Nasza Loteria SR - pasek na kartach artykułów

W pożarze straciliśmy dobytek całego życia!

Aleksandra Gajewska-Ruc
Mieszkanie Maciejewskich wymaga gruntownego remontu.
Mieszkanie Maciejewskich wymaga gruntownego remontu. Aleksandra Gajewska-Ruc
Dla rodziny Maciejewskich z Rokitna, ten rok rozpoczął się tragedią.

Wyszłam tylko na chwilę, musiałam zabrać chleb od rodziców, którzy mieszkają kilkaset metrów dalej. Gdy wracałam, już z daleka zobaczyłam kłęby dymu unoszące się ponad dachem naszego domu. Gdy otworzyłam drzwi, dym był tak gęsty, że nic nie było widać. Całe szczęście, że nie weszłam do środka, bo pewnie już bym nie wyszła. Pobiegłam do tylnego wejścia. Tam już buchały płomienie - Agata Maciejewska do dziś jest roztrzęsiona, gdy opowiada o tym tragicznym dniu.

Pożar zaczął się w kotłowni, prawdopodobnie winny był piec oraz instalacja, choć dotychczas działały bez zarzutu. Wezwana straż natychmiast pojawiła się na miejscu. Na szczęście udało im się opanować pożar, a oprócz mieszkania Maciejewskich, ucierpiała tylko klatka schodowa.

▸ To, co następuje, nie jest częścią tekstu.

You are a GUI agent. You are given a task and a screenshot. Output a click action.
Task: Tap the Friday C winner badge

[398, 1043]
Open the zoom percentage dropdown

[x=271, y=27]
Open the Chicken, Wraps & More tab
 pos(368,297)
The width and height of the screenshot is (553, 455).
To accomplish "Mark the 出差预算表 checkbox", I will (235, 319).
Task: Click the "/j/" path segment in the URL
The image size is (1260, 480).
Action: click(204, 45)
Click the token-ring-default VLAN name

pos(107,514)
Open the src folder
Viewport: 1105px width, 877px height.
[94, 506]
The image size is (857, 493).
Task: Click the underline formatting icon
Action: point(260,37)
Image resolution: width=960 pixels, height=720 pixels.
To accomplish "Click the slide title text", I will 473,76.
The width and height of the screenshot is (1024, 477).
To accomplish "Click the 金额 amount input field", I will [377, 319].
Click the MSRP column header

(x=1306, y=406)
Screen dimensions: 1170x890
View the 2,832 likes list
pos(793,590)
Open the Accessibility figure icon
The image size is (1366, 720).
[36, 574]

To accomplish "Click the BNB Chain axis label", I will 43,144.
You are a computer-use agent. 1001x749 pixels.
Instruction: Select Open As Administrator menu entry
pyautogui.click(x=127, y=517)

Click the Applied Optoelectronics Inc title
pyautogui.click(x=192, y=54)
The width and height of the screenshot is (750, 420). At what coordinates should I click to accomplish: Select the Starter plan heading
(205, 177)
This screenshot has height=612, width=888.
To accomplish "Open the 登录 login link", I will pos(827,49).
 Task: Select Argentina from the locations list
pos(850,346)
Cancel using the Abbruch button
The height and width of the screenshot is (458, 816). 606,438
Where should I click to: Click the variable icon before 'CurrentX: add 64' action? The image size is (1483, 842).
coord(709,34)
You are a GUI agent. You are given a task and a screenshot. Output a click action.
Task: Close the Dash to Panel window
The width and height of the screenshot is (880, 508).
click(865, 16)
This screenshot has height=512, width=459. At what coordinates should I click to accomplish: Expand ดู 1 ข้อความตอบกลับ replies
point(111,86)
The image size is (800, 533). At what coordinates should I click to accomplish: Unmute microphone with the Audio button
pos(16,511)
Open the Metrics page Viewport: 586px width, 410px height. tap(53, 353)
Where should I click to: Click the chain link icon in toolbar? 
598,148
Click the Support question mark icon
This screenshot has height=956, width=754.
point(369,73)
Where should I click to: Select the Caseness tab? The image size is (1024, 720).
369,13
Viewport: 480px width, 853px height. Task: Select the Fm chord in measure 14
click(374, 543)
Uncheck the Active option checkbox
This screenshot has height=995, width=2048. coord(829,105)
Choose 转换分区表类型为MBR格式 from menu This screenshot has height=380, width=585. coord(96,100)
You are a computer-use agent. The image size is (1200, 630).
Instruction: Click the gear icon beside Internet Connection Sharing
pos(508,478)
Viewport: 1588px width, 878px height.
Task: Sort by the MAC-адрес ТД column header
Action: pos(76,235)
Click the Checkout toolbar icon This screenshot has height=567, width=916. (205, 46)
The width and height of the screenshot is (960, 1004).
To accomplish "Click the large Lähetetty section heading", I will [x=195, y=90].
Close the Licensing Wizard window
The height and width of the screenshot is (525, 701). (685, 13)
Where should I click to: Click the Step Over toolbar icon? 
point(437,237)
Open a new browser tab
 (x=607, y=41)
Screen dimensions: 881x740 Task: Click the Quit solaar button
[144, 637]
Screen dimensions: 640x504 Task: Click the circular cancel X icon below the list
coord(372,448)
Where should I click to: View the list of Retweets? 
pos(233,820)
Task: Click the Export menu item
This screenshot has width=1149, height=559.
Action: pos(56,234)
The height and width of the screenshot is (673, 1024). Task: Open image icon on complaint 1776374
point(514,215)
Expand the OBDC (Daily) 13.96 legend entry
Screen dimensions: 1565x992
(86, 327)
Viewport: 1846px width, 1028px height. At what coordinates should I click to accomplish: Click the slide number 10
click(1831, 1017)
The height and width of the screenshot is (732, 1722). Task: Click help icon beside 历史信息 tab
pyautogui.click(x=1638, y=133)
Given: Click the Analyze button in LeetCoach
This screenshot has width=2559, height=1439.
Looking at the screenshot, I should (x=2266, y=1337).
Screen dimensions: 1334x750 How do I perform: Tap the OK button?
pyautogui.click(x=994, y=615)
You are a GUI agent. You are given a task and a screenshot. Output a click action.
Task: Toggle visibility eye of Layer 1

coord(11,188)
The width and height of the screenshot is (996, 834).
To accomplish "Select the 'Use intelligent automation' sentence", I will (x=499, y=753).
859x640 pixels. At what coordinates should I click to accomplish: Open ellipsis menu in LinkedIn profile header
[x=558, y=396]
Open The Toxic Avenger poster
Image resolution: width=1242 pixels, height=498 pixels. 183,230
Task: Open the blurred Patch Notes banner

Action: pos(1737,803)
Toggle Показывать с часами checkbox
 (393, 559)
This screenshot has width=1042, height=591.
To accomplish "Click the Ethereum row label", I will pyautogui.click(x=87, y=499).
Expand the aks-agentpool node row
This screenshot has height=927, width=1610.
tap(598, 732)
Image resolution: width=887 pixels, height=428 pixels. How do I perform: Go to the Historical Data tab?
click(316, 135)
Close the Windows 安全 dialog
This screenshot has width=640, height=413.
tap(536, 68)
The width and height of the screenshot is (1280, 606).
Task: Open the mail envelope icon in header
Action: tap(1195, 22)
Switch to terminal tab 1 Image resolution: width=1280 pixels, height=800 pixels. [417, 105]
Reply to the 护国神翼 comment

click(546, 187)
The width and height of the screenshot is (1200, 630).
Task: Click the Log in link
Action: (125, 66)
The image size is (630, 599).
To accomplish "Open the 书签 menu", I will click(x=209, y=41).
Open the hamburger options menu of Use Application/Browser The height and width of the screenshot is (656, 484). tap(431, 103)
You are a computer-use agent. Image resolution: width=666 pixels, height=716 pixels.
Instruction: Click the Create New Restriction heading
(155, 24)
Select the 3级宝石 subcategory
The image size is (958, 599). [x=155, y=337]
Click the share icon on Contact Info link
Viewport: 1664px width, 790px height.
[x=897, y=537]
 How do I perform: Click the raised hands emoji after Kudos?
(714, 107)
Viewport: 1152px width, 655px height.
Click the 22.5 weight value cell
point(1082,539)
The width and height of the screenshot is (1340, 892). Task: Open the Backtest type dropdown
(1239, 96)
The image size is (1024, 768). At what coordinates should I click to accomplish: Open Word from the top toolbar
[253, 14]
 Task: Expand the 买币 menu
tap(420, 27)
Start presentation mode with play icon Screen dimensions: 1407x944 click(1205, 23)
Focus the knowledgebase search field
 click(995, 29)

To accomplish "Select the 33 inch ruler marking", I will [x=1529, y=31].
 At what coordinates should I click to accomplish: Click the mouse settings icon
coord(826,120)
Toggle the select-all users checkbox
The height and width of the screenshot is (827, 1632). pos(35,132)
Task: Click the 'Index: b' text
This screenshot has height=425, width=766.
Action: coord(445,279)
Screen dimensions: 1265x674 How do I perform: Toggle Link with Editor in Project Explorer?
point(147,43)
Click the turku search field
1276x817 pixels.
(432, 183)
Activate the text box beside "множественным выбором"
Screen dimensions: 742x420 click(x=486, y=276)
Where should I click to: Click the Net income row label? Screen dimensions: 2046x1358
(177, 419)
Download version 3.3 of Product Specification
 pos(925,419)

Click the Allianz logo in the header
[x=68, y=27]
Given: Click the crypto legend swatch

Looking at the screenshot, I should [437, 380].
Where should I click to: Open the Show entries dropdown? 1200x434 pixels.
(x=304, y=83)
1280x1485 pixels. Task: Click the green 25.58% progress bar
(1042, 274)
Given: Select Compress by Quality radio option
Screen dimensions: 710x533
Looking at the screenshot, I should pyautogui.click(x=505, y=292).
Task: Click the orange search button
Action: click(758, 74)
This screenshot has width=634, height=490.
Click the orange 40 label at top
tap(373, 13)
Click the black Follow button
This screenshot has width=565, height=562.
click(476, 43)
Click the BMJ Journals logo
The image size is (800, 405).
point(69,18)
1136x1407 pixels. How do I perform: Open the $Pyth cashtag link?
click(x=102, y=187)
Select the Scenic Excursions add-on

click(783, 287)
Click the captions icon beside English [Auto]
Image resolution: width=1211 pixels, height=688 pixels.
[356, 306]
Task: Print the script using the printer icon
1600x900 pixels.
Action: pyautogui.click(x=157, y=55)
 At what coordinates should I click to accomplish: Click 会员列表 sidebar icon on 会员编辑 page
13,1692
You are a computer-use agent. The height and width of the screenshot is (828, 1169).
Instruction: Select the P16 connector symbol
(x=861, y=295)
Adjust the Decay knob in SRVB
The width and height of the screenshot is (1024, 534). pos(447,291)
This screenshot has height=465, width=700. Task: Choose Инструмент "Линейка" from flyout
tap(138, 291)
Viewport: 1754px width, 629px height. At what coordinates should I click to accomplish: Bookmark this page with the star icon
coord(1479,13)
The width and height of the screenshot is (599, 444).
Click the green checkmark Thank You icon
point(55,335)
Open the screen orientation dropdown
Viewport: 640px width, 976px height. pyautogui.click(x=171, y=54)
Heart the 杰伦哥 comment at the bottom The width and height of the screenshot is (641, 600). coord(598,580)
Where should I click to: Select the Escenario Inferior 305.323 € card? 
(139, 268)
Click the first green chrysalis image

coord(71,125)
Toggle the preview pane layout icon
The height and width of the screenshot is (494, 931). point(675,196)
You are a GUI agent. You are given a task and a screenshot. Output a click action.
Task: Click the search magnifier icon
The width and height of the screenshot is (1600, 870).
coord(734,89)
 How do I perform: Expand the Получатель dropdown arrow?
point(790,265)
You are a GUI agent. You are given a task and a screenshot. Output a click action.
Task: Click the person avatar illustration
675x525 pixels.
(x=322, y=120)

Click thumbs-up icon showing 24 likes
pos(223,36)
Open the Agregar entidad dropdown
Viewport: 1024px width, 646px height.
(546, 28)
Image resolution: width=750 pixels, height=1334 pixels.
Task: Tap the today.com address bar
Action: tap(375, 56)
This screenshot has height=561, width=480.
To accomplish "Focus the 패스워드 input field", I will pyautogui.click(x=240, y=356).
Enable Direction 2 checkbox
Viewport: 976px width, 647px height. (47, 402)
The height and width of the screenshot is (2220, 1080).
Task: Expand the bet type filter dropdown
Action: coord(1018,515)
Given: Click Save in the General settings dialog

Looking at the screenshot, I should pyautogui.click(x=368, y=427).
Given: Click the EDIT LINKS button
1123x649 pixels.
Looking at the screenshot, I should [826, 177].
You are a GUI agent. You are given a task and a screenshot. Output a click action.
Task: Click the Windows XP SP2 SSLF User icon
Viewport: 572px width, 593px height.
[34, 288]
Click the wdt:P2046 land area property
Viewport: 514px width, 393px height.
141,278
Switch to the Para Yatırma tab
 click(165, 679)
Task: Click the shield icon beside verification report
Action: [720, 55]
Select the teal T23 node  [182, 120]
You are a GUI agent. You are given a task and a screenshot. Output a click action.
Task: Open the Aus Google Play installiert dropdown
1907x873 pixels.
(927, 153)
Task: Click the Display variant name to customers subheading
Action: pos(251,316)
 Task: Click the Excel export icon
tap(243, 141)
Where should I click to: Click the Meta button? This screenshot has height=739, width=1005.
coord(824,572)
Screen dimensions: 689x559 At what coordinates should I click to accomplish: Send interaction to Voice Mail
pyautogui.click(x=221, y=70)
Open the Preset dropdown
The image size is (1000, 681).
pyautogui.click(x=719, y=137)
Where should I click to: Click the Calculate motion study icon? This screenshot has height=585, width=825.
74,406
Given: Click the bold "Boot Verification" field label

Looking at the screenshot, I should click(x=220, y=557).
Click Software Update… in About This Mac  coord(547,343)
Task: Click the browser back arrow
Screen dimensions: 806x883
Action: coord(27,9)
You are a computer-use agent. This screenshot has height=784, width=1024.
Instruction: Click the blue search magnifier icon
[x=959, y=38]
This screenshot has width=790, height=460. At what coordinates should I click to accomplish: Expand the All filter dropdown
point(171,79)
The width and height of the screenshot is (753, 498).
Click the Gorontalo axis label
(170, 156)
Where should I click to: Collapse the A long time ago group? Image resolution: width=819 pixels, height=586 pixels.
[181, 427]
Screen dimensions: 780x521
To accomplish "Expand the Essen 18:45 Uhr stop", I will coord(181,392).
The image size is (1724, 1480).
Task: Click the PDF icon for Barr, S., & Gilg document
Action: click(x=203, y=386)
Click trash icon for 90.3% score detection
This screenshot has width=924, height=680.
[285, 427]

- Pięć zastępów gasiło ogień z dwóch stron, bardzo sprawnie im to poszło - mówi ojciec pani Agaty, pan Leon, który razem z żoną Krystyną bardzo wspiera córkę, zięcia i wnuki. - Oni bardzo to przeżywają, wszyscy potrzebują pomocy, nie tylko materialnej - mówi zatroskana Krystyna Szudra.

Maciejewscy od sześciu lat mieszkali w tzw. pałacu - kilkurodzinnym budynku, w którym niegdyś znajdował się folwark. Aby kupić i wyremontować wymarzone mieszkanie, wzięli kredyt. - Jeszcze w lipcu ubiegłego roku malowaliśmy ściany. Przed świętami kupiłam też nowe meble, na które od dawna odkładałam - ze łzami w oczach opowiada pani Agata.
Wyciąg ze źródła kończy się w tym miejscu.